Vocal soloists are Amy Dudley and Liza Hawkins, Mebane, NC, sopranos; Kayla Brotherton, alto, Greensboro, NC; Sean Toso, tenor, Greensboro, NC; and Jeff Smith, bass, Mebane, NC.
In addition to the organist and solo singers, James Dickens and Zac Lee, both of Greensboro, NC, will perform on trumpets, and Ian Jones, Mebane, NC, on timpani.
This year’s concert is dedicated to Dorothy Evelyn Brigman “Dot” Sutton (1931 – 2019), the genius behind the resurgence of this beautiful community tradition 28 years ago.
Messiah in Mebane is a tradition that extends midway back into the previous century. The late Dr. George Bullard, M.D. of Mebane organized the first community performance of Messiah in the 1951 Christmas season. The community presented the Oratorio annually into the 1970s. This year’s performance will be the 51st presentation and the 27th consecutive performance since Messiah in Mebane’s revival in 1991.

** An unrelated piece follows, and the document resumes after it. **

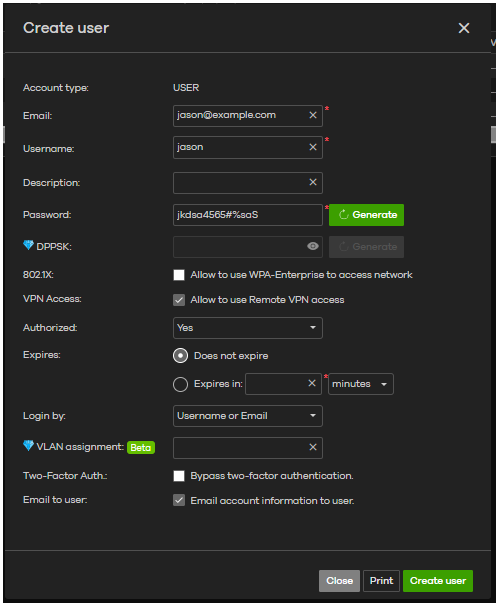Toggle Allow to use Remote VPN access
497x607 pixels.
179,300
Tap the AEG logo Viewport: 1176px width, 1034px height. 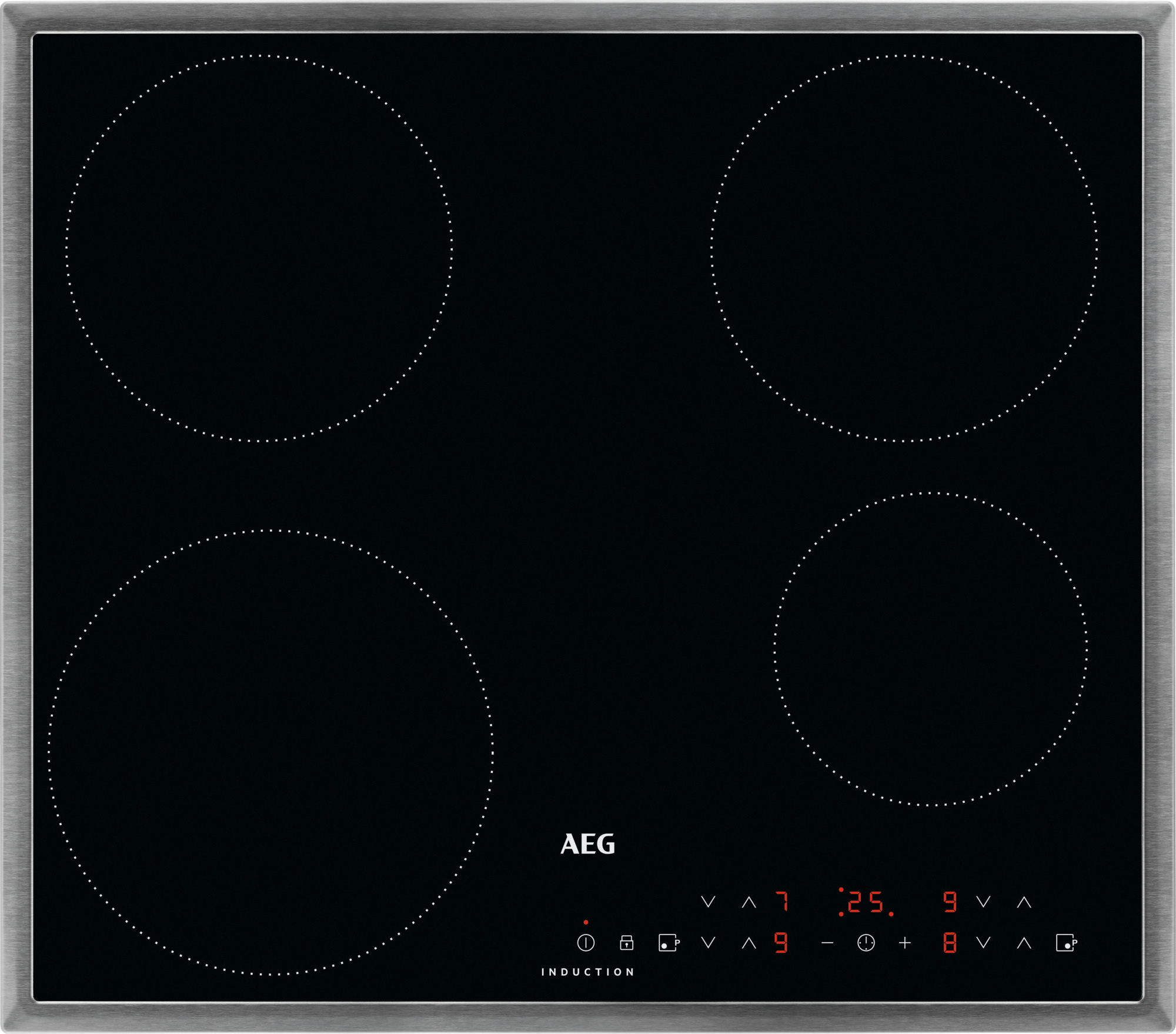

The revival of the tradition of Messiah in Mebane choir is the result of the determination and single-minded commitment of long-time Mebane resident, Dot Sutton. A native of Robeson County and a graduate of Meredith College, Dot moved to Mebane in the 1950s to begin her career as a music educator at the former Mebane High School, and later at Eastern Alamance High School. One of the first persons to reach out to her when she moved to Mebane was Dr. George Bullard.
Dr. Bullard organized the first community performance of Messiah in Mebane sixty-nine years ago in the 1951 Christmas season. The community presented the Oratorio annually until Dr. Bullard’s untimely death in 1973. Upon her retirement in 1991, Dot resolved to bring back the Messiah tradition.